Los guardias la intentaron sujetar, pero la muchacha se zafó irrumpiendo en la sala. Era la chica que habíamos conocido en el mercado por la mañana, y que no paraba de insistir:
—No os fieis ni una palabra. Son unos embaucadores. Apenas les digáis lo que quieren saber, saldrán por la puerta y no les volveréis a ver más. Además, es un tercio y no una décima parte lo que nos pertenece.
—Hija, no tenemos elección, estos caballeros ya poseen uno de los cuadros. Si no colaboramos con ellos, jamás conseguiremos el oro, además, una décima parte es suficiente para saldar nuestras deudas.
—Sois demasiado condescendiente, padre. Al menos mandad algunos soldados para que les vigilen.
—Apenas nos quedan un puñado de hombres para defender la isla. Quizás el tesorero...
—¡Un tesorero! No me concedéis ningún hombre de ayuda y pretendéis enviar un recaudador. Prefiero que no mandéis a nadie, ya tengo bastantes problemas como para cargar con un funcionario. Si me apodero del oro, os traeré vuestra décima parte, os lo aseguro, pero no me someteré a ningún centinela.
El gobernador guardó un momento de silencio antes de continuar:
—Me parece adecuado —afirmó alargando su mano en señal de acuerdo.
—Trato hecho —corroboró Mar, asiendo la mano al gobernador—. Bien, habéis constituido un pacto con piratas, un deshonor; pero ya se sabe: entre el honor y el dinero, lo segundo es lo primero.
—Es posible que pactar con piratas sea un deshonor, pero más daño me hará el no poder pagar mis deudas con el gobernador Cariván.
—El gobernador Cariván —coreé recordando mi estancia en su calabozo.
—¿Le conocéis?
—En demasía —respondí acariciándome el golpe que aún se distinguía en mi sien.
—¡Ah, claro! —Dedujo el gobernador—. Os apropiasteis también del retrato de su madre. Al comienzo de nuestra crisis, cuando no retornaron los primeros barcos, nos ayudó con presteza... No imaginé que el resto de nuestra flota corriera la misma suerte. Ahora reclama el reembolso de todo lo que nos ha prestado, lo cual me es imposible: la desaparición de mi flota ha hundido las ganancias de años. Si no saldo la deuda, trasladará el caso al Supremo Consejo de Indias y perderé esta isla. Si Isla Jardín cae en sus manos...
—Pero, padre —le interrumpió la chica— ¡Una vez más, os pierde vuestro corazón! No os podéis fiar de esta gente. Dadme un par de soldados y yo misma les acompañaré para asegurarme de que nos den lo que nos pertenece.

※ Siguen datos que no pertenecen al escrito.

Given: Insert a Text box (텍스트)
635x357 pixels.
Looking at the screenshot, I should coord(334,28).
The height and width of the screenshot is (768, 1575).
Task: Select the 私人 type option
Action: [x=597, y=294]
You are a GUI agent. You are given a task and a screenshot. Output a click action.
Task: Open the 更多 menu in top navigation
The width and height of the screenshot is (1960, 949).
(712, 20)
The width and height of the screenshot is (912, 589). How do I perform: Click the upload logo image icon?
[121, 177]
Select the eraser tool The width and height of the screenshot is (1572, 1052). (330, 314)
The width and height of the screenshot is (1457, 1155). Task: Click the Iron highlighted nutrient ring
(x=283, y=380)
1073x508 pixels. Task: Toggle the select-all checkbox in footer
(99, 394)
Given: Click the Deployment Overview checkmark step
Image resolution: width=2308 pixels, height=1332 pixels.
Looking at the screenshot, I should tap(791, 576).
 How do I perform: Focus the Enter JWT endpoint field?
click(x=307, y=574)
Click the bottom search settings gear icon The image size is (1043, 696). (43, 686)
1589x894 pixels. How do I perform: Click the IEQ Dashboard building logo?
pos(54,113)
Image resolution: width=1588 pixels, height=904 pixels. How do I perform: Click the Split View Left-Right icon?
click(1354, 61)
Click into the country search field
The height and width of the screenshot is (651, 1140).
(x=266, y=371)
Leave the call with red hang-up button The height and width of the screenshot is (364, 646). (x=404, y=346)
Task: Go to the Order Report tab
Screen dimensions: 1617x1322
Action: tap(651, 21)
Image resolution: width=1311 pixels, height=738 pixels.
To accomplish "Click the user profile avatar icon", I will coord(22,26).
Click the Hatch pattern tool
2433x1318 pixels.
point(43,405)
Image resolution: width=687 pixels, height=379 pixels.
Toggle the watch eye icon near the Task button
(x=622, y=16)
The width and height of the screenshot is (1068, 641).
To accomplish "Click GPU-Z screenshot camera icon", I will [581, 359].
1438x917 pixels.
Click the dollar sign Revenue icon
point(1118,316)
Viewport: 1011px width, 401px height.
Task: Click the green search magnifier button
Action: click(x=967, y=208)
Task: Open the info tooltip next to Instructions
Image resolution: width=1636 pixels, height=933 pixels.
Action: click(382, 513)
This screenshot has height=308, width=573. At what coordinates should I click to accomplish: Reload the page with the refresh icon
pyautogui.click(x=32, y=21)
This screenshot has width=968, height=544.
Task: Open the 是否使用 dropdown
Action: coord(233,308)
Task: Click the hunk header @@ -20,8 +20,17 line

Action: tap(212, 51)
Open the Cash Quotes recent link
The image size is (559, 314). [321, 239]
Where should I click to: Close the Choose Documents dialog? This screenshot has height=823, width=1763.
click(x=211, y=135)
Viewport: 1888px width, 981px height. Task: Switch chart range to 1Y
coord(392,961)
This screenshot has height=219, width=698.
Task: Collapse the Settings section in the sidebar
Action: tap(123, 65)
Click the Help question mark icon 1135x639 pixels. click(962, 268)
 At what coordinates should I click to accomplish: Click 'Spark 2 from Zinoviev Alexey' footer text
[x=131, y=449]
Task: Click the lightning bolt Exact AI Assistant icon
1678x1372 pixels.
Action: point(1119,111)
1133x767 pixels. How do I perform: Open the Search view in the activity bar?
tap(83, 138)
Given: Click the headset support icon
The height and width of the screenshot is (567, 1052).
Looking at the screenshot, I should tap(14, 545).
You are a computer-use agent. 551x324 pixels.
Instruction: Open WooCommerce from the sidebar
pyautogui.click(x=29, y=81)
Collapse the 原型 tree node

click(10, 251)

—¡Pero, hija, que delirio es ese! Cuando llegues a mi edad no serás tan temeraria. Confía en mí, y no hagas ninguna locura —Y volviéndose hacia Mar, continuó—. Y ahora, atended a lo que os voy a contar: mi hermana es monja de clausura en el Convento de la Sagrada Cruz, no muy lejos de aquí, en la Isla del Cuervo. Mi padre le dio el cuadro. Sé que lo conserva en su habitación, y que jamás nos lo cedería para estos menesteres. Recobrarlo será sencillo, pero por favor, no hagáis daño a mi hermana.
—Os lo prometo.
—El tercer cuadro se encuentra, como seguramente ya sabéis, en Isla de Fuego. Aunque tengo la sensación de que sabéis más de él de lo que yo os puedo ayudar.
—Una cosa más, gobernador: preciso algo de dinero para la manutención de mi tripulación, un par de bolsas servirán.
Arturo asintió con gesto doloroso:
—Como os he dicho, actualmente no tengo fondos, pero esperad a mis mensajeros en el muelle, os aportaré lo que pueda... ¡Atiende, pirata! —añadió mientras le trababa el brazo clavándole la más seria de las miradas—. Mi situación es desesperada.
Inés, hosca, con el ceño fruncido y los brazos en jarras, no paró de poner reparos hasta el último instante.
Finalmente, Mar y yo marchamos hacia el barco.